◆ DIRECTIONS FOR THIS TASK ◆
The stretch wanted below opens at the line containing "Image resolution: width=1092" and closes at the line containing "Task: Click the user@myseneca.ca email". Please return it exactly, with no other lines.

DATA PROVIDED below:

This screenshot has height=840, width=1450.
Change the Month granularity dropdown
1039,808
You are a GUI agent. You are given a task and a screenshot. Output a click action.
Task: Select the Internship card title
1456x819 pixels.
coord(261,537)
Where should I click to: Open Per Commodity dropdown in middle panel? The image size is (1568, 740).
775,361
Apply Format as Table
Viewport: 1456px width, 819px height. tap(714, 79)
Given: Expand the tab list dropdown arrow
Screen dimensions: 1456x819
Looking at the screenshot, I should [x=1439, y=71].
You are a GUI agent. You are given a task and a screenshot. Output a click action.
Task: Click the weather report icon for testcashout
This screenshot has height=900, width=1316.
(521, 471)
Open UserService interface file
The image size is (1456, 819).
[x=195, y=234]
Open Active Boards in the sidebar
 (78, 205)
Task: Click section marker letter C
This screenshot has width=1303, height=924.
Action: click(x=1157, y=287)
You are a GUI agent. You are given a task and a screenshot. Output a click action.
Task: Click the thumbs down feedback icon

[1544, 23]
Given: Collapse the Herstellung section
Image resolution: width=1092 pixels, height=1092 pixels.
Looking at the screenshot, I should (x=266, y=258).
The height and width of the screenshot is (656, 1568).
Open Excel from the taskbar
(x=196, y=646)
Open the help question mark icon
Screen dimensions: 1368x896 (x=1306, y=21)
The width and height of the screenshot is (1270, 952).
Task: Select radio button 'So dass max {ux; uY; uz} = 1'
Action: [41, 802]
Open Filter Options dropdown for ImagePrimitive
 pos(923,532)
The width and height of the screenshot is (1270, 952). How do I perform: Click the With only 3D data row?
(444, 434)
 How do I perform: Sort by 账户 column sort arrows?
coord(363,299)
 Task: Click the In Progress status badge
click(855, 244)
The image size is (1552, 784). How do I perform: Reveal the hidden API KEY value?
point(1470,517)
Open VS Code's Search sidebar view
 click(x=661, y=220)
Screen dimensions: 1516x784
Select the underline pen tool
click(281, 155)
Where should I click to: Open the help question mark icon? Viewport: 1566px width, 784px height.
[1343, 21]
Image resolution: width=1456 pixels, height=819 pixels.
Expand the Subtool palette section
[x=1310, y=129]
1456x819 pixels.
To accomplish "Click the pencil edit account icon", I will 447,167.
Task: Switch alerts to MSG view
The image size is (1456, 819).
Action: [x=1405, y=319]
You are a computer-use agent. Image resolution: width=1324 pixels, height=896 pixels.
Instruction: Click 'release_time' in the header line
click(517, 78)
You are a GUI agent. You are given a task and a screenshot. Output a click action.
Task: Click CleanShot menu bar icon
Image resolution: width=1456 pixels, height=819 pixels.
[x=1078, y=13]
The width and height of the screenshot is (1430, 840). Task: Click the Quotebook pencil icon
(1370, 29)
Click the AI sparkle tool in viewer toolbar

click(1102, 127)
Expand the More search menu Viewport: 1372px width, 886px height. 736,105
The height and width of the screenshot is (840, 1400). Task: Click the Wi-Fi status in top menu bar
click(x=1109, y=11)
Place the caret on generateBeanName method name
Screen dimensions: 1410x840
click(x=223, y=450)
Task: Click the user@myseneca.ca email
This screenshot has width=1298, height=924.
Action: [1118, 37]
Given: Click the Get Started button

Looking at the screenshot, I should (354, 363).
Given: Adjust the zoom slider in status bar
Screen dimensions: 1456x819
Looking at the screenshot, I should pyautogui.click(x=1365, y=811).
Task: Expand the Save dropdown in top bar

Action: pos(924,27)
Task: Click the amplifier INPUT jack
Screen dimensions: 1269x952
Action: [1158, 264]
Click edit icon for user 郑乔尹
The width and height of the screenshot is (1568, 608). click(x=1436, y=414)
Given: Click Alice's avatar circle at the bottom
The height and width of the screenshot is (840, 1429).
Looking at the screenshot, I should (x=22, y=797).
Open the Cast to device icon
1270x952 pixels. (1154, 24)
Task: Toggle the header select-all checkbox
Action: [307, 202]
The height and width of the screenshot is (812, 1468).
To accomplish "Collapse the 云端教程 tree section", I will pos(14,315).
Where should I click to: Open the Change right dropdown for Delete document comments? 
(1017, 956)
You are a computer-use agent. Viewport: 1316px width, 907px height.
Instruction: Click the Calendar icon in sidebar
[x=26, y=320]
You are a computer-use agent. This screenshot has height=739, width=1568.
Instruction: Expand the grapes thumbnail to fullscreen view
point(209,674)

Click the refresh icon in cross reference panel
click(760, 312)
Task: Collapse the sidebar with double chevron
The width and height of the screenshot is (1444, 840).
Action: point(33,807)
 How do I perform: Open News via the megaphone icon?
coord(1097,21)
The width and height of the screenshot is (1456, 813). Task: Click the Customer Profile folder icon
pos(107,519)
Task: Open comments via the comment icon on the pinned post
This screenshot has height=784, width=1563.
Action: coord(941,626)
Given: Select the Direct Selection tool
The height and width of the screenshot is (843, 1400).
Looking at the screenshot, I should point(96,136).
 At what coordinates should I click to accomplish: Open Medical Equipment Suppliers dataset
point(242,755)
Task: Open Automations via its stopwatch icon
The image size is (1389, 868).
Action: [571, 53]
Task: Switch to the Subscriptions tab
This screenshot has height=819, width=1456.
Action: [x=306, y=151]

End of DATA PROVIDED.

◆ WRITTEN SOLUTION ◆
Image resolution: width=1092 pixels, height=1092 pixels.
Looking at the screenshot, I should (x=266, y=258).
The height and width of the screenshot is (656, 1568).
Open Excel from the taskbar
(x=196, y=646)
Open the help question mark icon
Screen dimensions: 1368x896 (x=1306, y=21)
The width and height of the screenshot is (1270, 952).
Task: Select radio button 'So dass max {ux; uY; uz} = 1'
Action: [41, 802]
Open Filter Options dropdown for ImagePrimitive
 pos(923,532)
The width and height of the screenshot is (1270, 952). How do I perform: Click the With only 3D data row?
(444, 434)
 How do I perform: Sort by 账户 column sort arrows?
coord(363,299)
 Task: Click the In Progress status badge
click(855, 244)
The image size is (1552, 784). How do I perform: Reveal the hidden API KEY value?
point(1470,517)
Open VS Code's Search sidebar view
 click(x=661, y=220)
Screen dimensions: 1516x784
Select the underline pen tool
click(281, 155)
Where should I click to: Open the help question mark icon? Viewport: 1566px width, 784px height.
[1343, 21]
Image resolution: width=1456 pixels, height=819 pixels.
Expand the Subtool palette section
[x=1310, y=129]
1456x819 pixels.
To accomplish "Click the pencil edit account icon", I will 447,167.
Task: Switch alerts to MSG view
The image size is (1456, 819).
Action: [x=1405, y=319]
You are a computer-use agent. Image resolution: width=1324 pixels, height=896 pixels.
Instruction: Click 'release_time' in the header line
click(517, 78)
You are a GUI agent. You are given a task and a screenshot. Output a click action.
Task: Click CleanShot menu bar icon
Image resolution: width=1456 pixels, height=819 pixels.
[x=1078, y=13]
The width and height of the screenshot is (1430, 840). Task: Click the Quotebook pencil icon
(1370, 29)
Click the AI sparkle tool in viewer toolbar

click(1102, 127)
Expand the More search menu Viewport: 1372px width, 886px height. 736,105
The height and width of the screenshot is (840, 1400). Task: Click the Wi-Fi status in top menu bar
click(x=1109, y=11)
Place the caret on generateBeanName method name
Screen dimensions: 1410x840
click(x=223, y=450)
Task: Click the user@myseneca.ca email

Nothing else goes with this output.